= Kazimierz Olesiak =

Polish politician, engineer and activist

Kazimierz Olesiak (born 22 February 1937, in Huta Drewniana) is a Polish politician, engineer and activist. He was the deputy prime minister and Minister of Agriculture, Forestry and Food Economy in Mieczysław Rakowski's government (1988–1989), for half a year (1989–1990) he was president of the Supreme Executive Committee of the Polish People's Party "Odrodzenie".

== Biography ==
He comes from a peasant family. In the years 1954–1956 he worked as a tutor in an orphanage in Chorzenice, he then graduated from the Warsaw University of Life Sciences in 1961. After graduation he worked briefly in the party of the Provincial Committee of the ZSL in Lodz (he joined this party in 1959), in 1962 he became a research worker at the Warsaw University of Life Sciences. In the years 1963–1967 he completed doctoral studies at the Polish Academy of Sciences, and in 1974 he was habilitated in the field of agricultural and forestry sciences. In the mid-1970s, he worked as a FAO expert in Sri Lanka; in addition, he held positions in the ZSL party and government (including advisor and director of the cabinet of the vice president of the Council of Ministers, deputy head of the Presidential Department of the Supreme Committee of the ZSL).

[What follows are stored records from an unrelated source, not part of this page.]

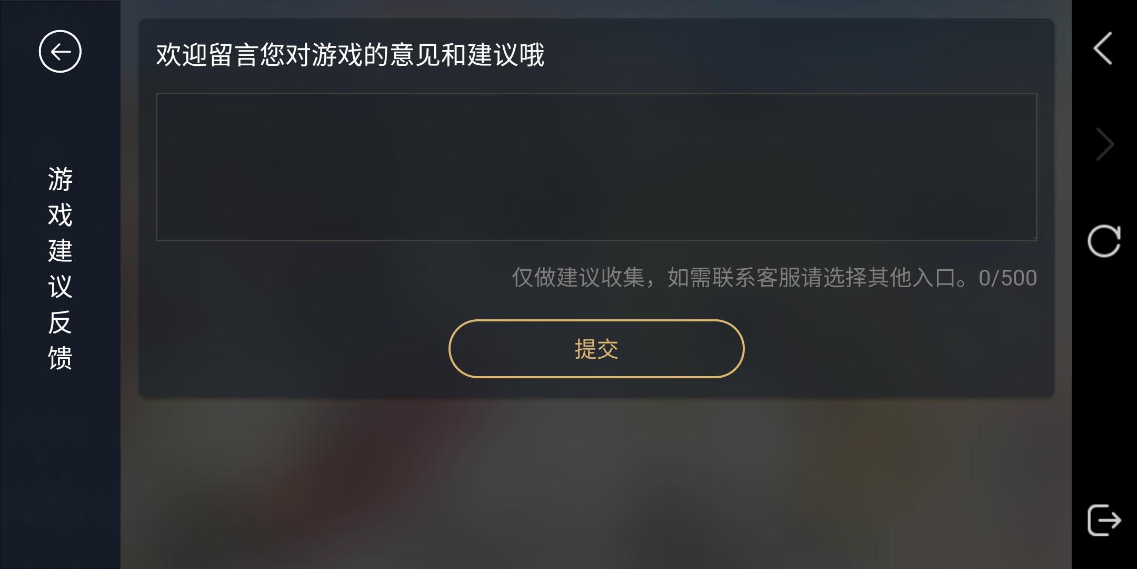Tap the circled back arrow icon
This screenshot has width=1137, height=569.
(x=60, y=52)
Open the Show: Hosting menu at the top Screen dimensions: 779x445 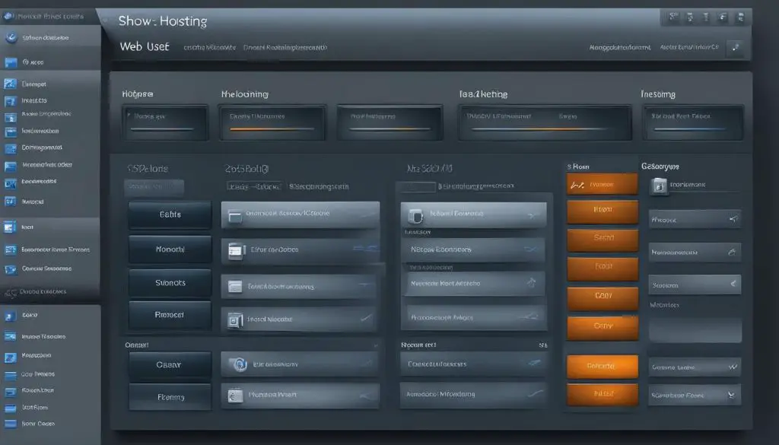click(162, 21)
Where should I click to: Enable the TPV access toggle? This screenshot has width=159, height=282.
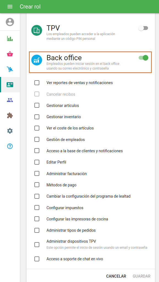tap(143, 28)
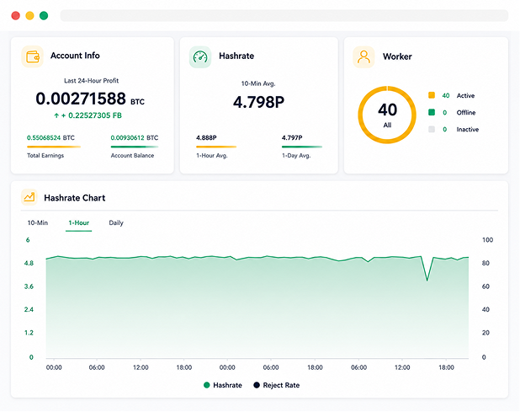Click the Account Balance green bar
Image resolution: width=520 pixels, height=412 pixels.
(135, 147)
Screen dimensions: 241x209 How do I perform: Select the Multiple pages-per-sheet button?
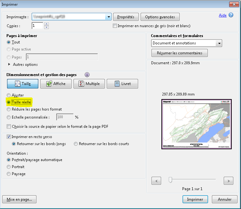[89, 84]
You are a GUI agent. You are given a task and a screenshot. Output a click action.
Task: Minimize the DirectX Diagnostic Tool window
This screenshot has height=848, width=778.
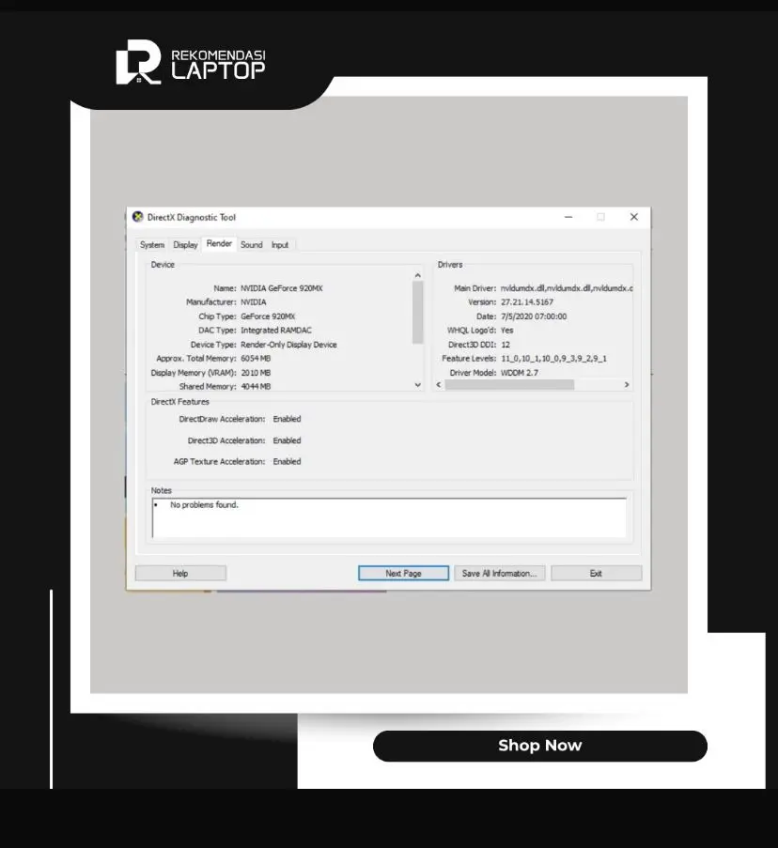(568, 217)
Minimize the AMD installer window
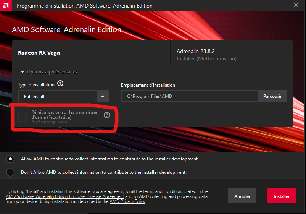Screen dimensions: 306x214 pyautogui.click(x=279, y=6)
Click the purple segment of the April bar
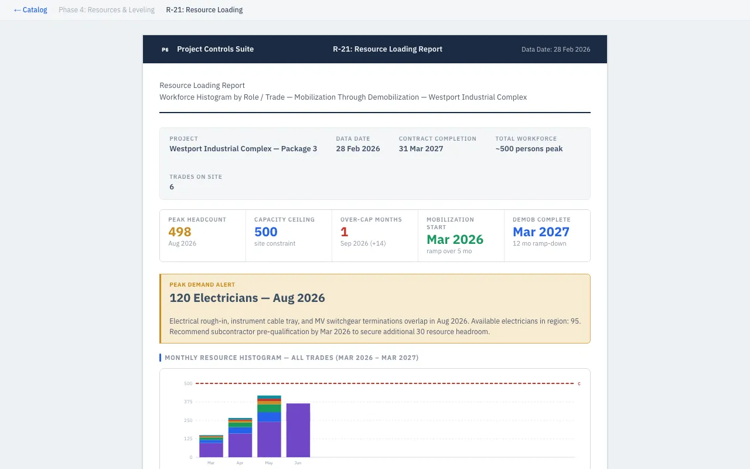750x469 pixels. tap(240, 445)
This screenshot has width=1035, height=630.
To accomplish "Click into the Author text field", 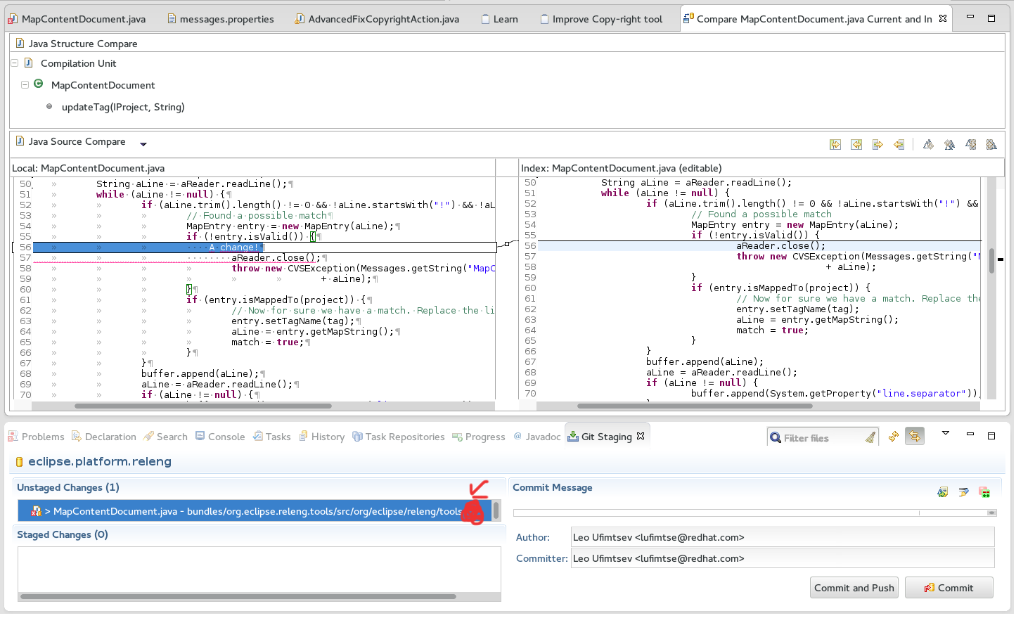I will (782, 537).
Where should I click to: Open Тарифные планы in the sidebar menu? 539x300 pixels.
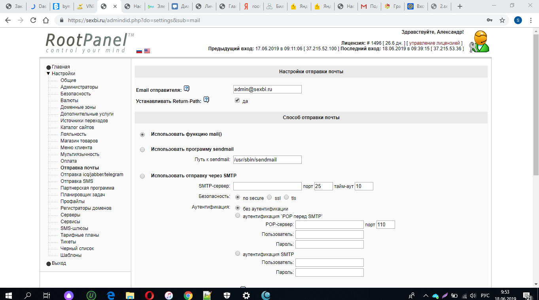[79, 235]
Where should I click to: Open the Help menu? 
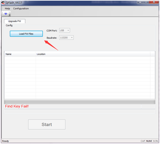pyautogui.click(x=7, y=8)
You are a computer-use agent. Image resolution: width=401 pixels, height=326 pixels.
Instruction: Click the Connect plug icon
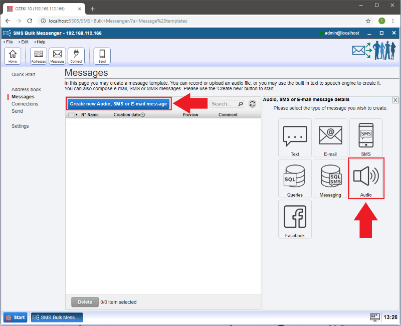click(76, 56)
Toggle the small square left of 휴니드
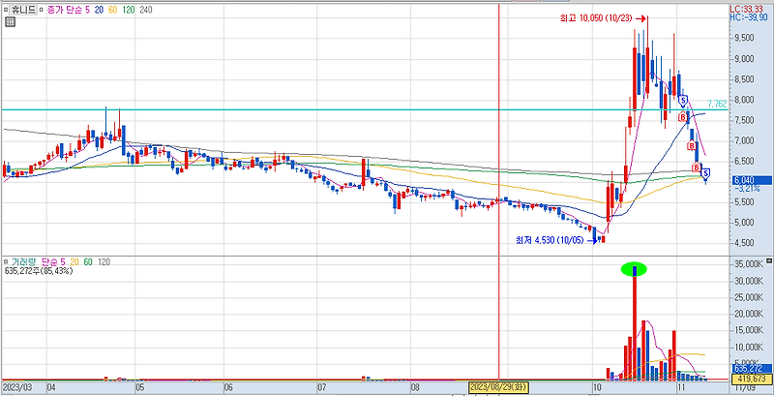 click(x=6, y=10)
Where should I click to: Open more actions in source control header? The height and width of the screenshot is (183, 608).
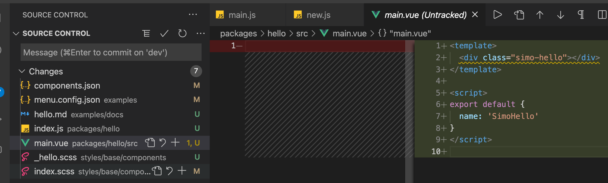click(200, 33)
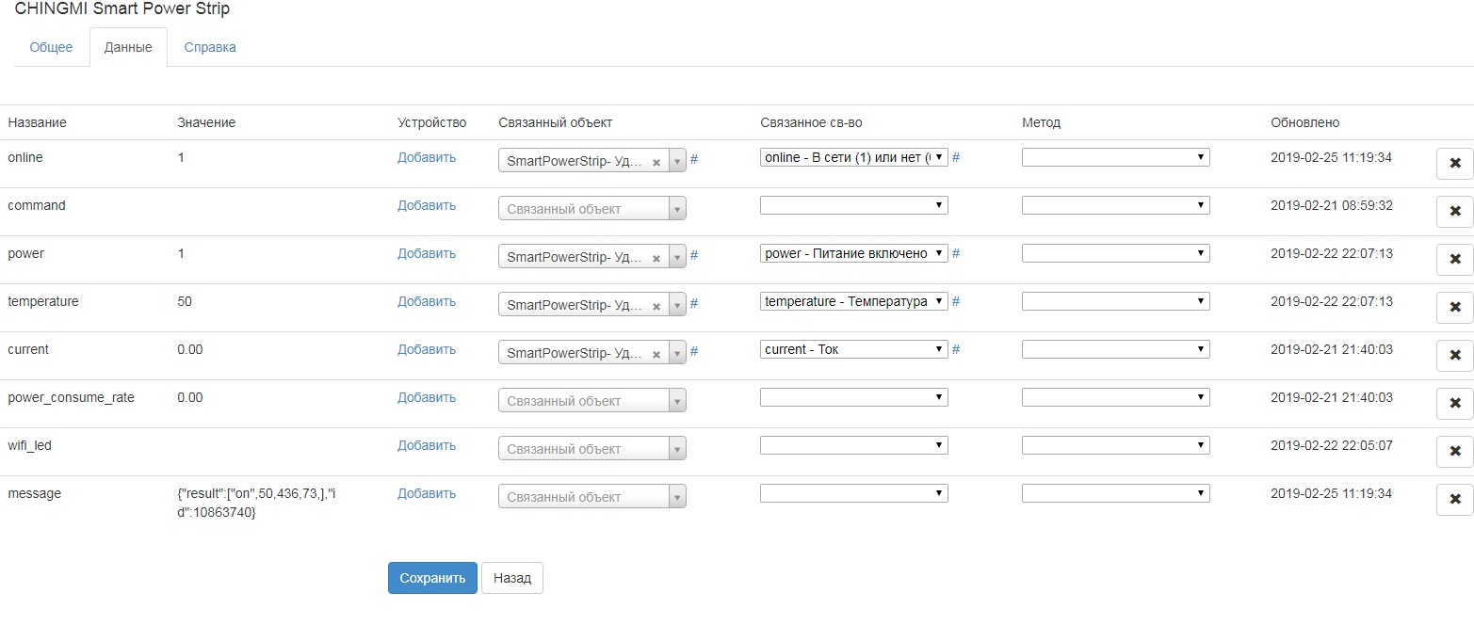The width and height of the screenshot is (1474, 625).
Task: Open the 'current - Ток' property dropdown
Action: 853,349
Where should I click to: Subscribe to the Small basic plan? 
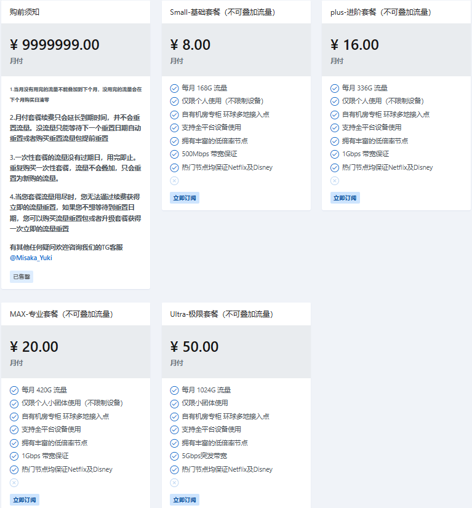185,197
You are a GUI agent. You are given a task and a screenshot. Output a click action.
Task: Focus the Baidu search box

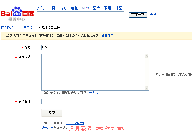[x=81, y=14]
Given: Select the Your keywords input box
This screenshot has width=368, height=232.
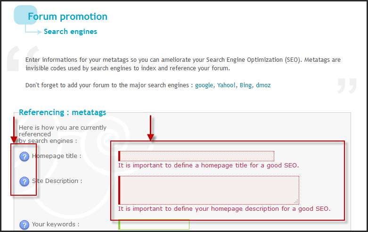Looking at the screenshot, I should [154, 224].
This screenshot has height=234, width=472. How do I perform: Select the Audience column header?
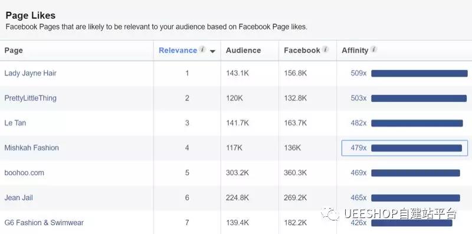[243, 51]
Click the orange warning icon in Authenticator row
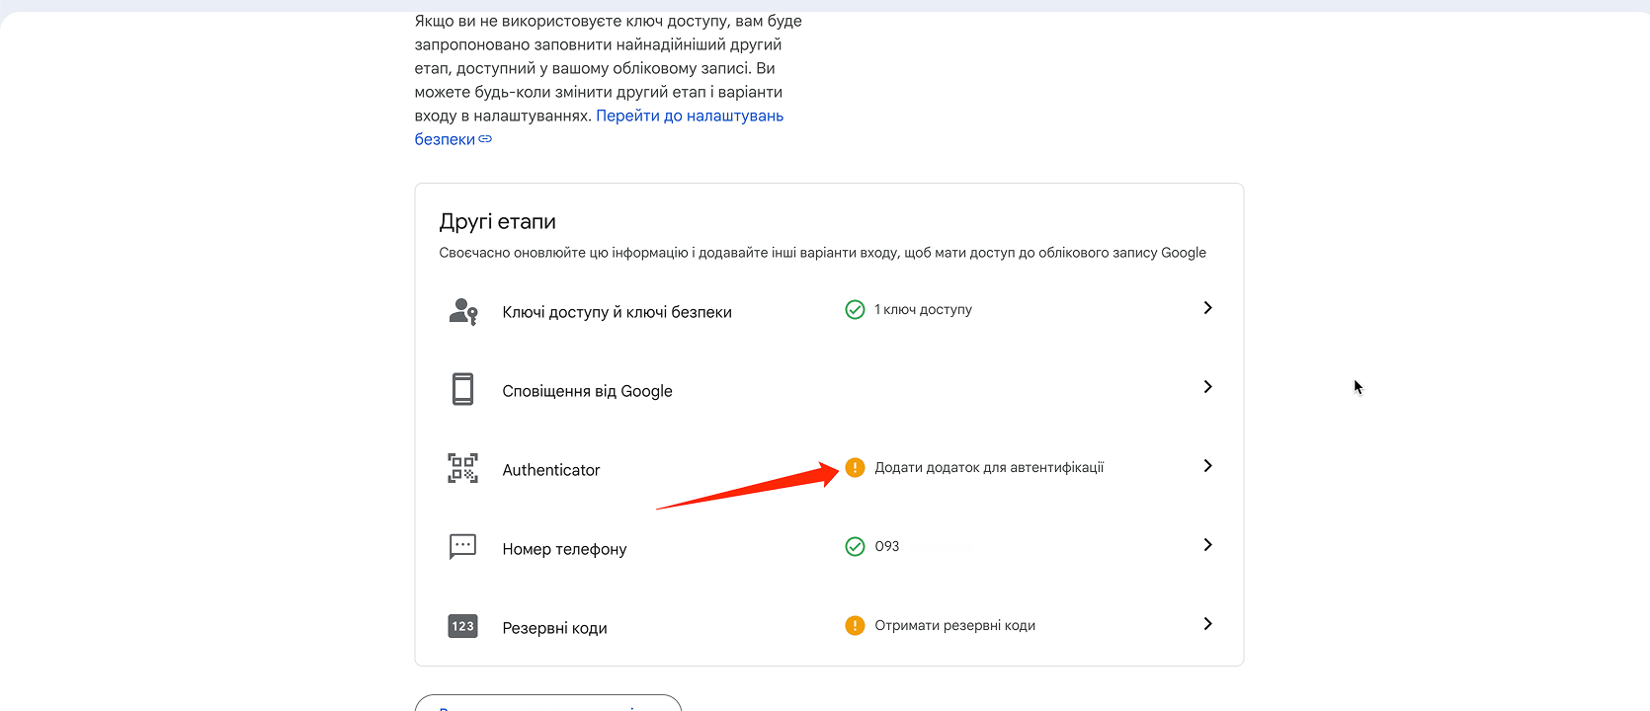The height and width of the screenshot is (711, 1650). [x=855, y=468]
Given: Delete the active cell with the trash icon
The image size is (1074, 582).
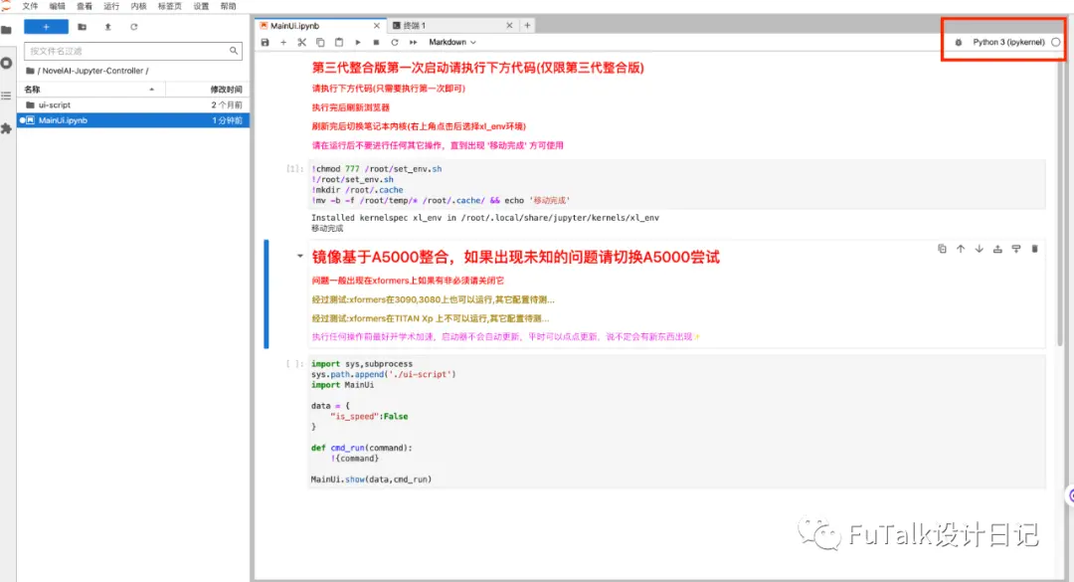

In the years 1982–1984 he was the Undersecretary of State (Deputy Minister) in the Ministry of Finance and from 1981 to 1985, he was the Secretary of the Council of Food Economy of the Council of Ministers. In 1985, he sat in the Sejm and took the post of chairman of the Committee on Agriculture, Forestry and Food Economy (until November 1988). In October 1988 he was appointed vice-president of the Council of Ministers, minister of agriculture, forestry and food economy, and chairman of the Council of Food Economy. He served these functions until the end of the Mieczysław F. Rakowski's cabinet on 1 August 1989. He was a representative of the government party in the team for economy and social policy during the round table discussions .

He was one of the leading figures of the people's movement in the period of political transformation. From November 1989 to May 1990 he headed the Supreme Executive Committee of the Polish People's Party (he was also a member of the Supreme Council), and from May 1990 he was a member of the Supreme Council of the new PSL. In the years 1994–1998 he was the president of BGZ Bank. In 2011 he became a member of the honorary committee for celebrating the 80th anniversary of the "Zielony Sztandar".

He was awarded the Golden Cross of Merit, Knight's and Officer's Cross of the Order of Polonia Restituta and badges.